§ **WORK TO BE COMPLETED**: Look in the material below for the line with "Screen dimensions: 875x505" and the line with "Click link icon in Notes toolbar", then set down exactly those two lines and all lines between, nothing more.

Segment Start: SUPPLIED DATA

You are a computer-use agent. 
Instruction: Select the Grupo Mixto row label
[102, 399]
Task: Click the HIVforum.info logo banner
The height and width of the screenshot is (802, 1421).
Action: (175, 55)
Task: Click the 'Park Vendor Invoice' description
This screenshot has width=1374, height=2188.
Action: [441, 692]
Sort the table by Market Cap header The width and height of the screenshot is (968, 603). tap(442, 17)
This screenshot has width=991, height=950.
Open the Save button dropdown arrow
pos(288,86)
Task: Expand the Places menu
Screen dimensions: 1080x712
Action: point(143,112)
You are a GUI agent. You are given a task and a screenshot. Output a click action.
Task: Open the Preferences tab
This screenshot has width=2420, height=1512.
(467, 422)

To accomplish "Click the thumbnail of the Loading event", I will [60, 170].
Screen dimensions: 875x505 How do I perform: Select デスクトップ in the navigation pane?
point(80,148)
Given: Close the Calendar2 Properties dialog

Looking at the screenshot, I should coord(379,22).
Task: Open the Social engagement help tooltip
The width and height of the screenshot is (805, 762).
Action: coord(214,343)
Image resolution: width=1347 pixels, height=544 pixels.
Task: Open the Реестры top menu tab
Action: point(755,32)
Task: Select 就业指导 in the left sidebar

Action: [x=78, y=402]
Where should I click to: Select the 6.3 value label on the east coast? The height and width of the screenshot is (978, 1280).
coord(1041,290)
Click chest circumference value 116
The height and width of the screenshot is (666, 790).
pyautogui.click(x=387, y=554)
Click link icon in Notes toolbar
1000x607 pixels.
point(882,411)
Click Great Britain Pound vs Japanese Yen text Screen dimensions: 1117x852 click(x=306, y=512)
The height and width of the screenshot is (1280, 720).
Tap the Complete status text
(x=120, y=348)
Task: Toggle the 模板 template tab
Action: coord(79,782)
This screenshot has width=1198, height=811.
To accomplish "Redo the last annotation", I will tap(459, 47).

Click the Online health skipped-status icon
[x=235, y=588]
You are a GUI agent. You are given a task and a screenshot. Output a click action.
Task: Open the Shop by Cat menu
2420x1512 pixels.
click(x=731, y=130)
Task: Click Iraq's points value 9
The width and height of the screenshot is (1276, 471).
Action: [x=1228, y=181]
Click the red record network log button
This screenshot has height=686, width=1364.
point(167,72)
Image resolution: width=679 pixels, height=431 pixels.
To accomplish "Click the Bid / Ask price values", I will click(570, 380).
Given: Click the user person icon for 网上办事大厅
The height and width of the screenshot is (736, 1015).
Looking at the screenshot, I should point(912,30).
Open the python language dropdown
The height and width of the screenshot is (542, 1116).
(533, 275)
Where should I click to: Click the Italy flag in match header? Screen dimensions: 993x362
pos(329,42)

Segment End: SUPPLIED DATA

§ **SOLUTION**:
Screen dimensions: 875x505 How do I perform: Select デスクトップ in the navigation pane?
point(80,148)
Given: Close the Calendar2 Properties dialog

Looking at the screenshot, I should coord(379,22).
Task: Open the Social engagement help tooltip
The width and height of the screenshot is (805, 762).
Action: coord(214,343)
Image resolution: width=1347 pixels, height=544 pixels.
Task: Open the Реестры top menu tab
Action: point(755,32)
Task: Select 就业指导 in the left sidebar

Action: [x=78, y=402]
Where should I click to: Select the 6.3 value label on the east coast? The height and width of the screenshot is (978, 1280).
coord(1041,290)
Click chest circumference value 116
The height and width of the screenshot is (666, 790).
pyautogui.click(x=387, y=554)
Click link icon in Notes toolbar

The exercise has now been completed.